> [Stored rows]:
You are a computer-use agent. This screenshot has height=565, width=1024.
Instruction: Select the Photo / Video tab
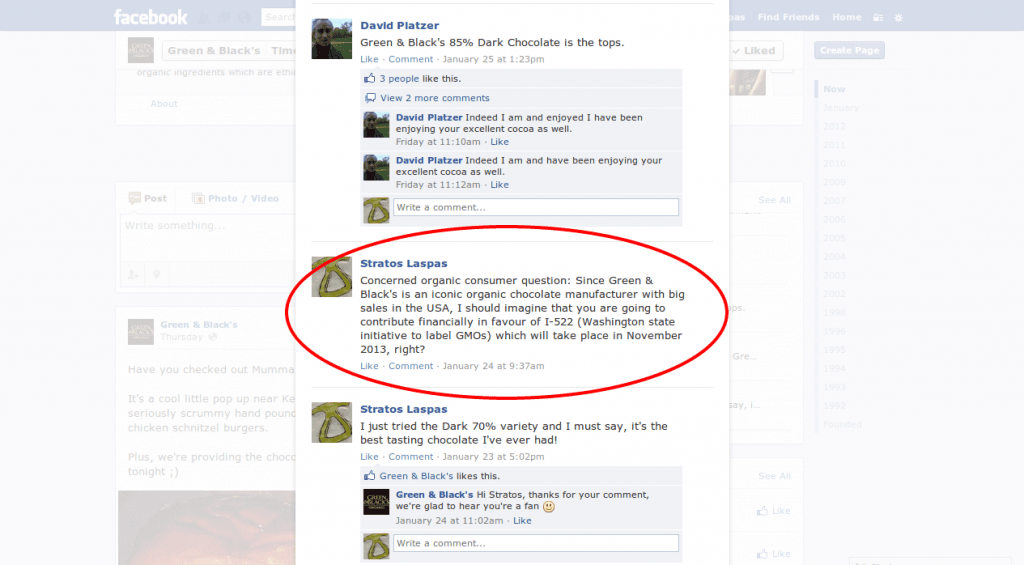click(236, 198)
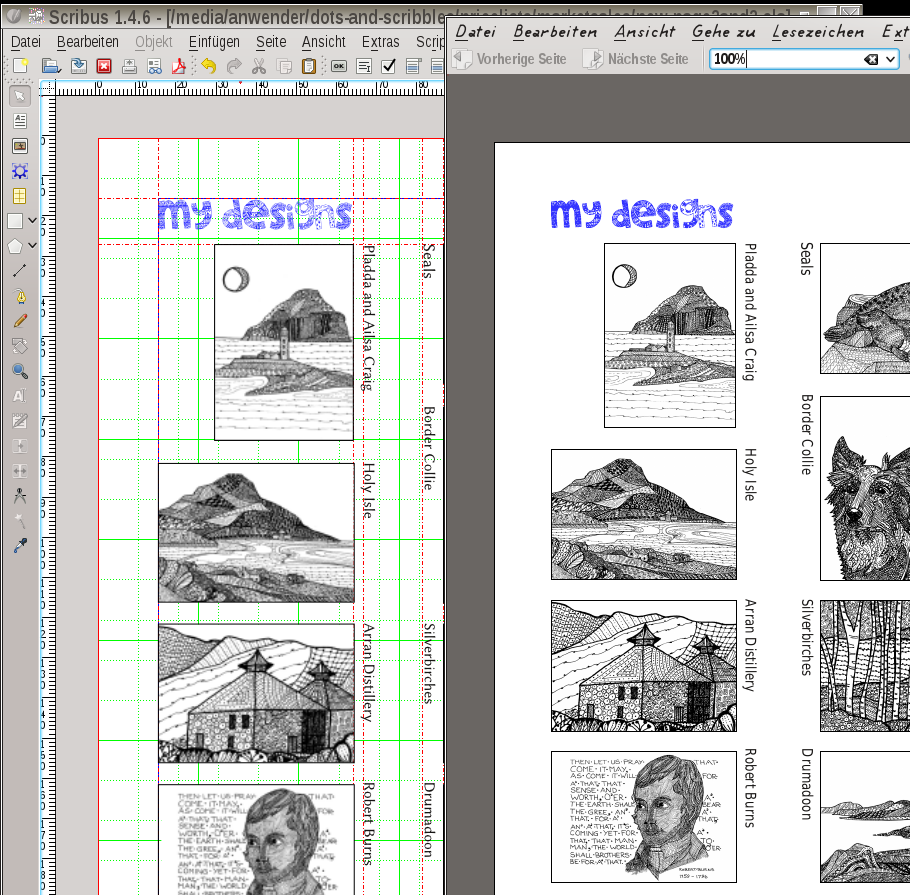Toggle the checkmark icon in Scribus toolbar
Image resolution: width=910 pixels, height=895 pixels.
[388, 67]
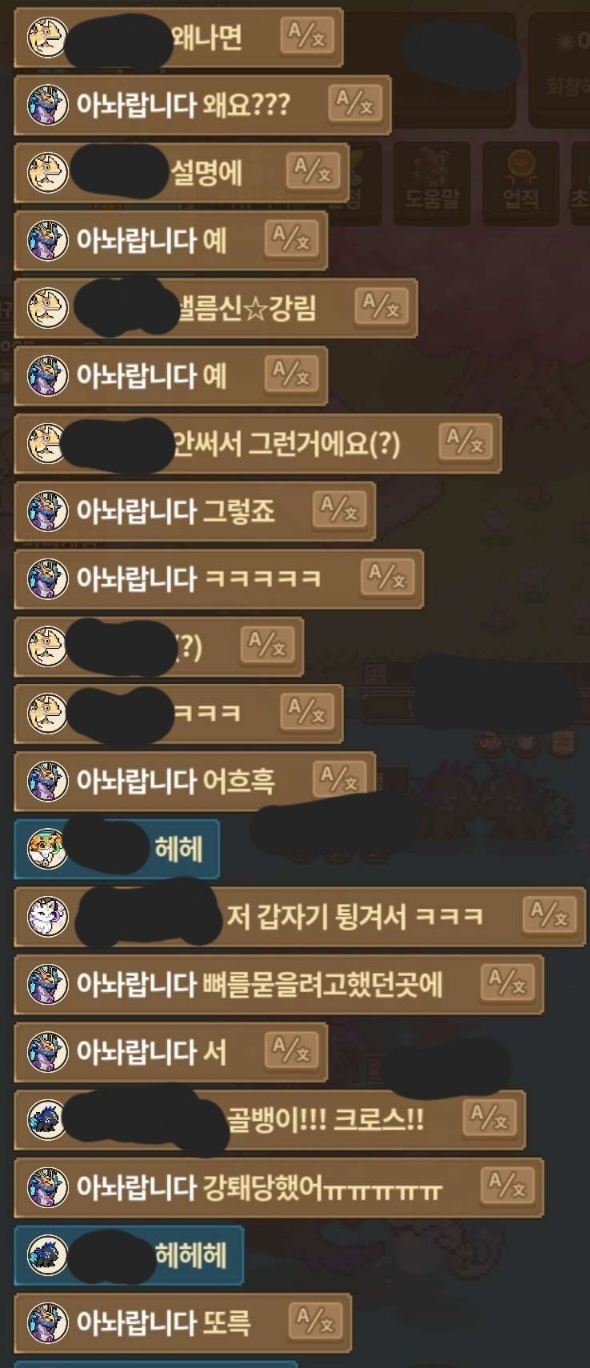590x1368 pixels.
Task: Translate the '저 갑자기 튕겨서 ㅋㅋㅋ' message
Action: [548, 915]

> [What this task involves]: Pull out every line above word for word, leaving out the pictures.

> [Finished answer]:
You are a computer-use agent. This screenshot has height=565, width=1024.
Instruction: Select the Photo / Video tab
click(236, 198)
Toggle the checkmark icon in Scribus toolbar
Image resolution: width=910 pixels, height=895 pixels.
[388, 67]
590x1368 pixels.
Task: Translate the '저 갑자기 튕겨서 ㅋㅋㅋ' message
Action: [548, 915]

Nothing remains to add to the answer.